As per Section 56 of the I-T Act, all companies are liable to pay taxes on money invested as capital, including on angel funds over the Fair Market Value.
The collective appeal to abolish – or modify – the angel tax structure had reached a crescendo in days leading up to the Budget announcement, with even a petition initiated.
Notorious for its reputation of driving away initial backers, angel tax has become a dead weight for startups for which angel funds are stepping stones to bigger investments from VC groups.
Introduced to rein in undisclosed income, the government has in a way been stifling startups in their enthusiasm to curb money laundering.

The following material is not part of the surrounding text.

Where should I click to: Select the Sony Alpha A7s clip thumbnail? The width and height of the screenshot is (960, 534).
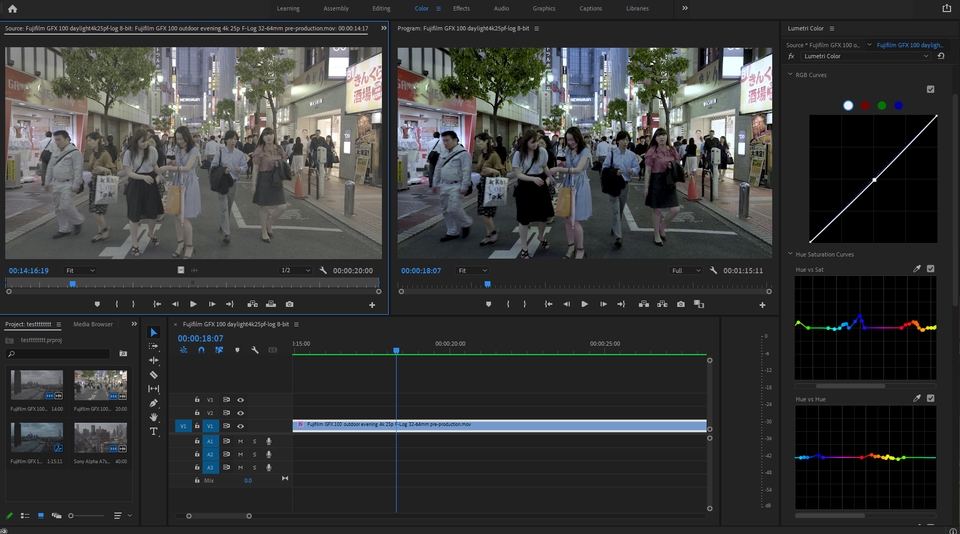[100, 437]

In fact according to Tracxn, although overall funding went up last year, the percentage of capital invested by angels formed a very small percentage of that compared to the corresponding figures the previous year.
Perhaps the repeal of angel tax could have been one of the reasons for this cautious sentiment among investors.
Industry bodies like Nasscom and Indian Angel Network (IAN) have also been vocal about alternate solutions to protect angel investments, including recognizing credible angel investors and allowing (tax-free) investments from only this accredited group. Offering tax benefits to angels who fund small businesses could have been another way.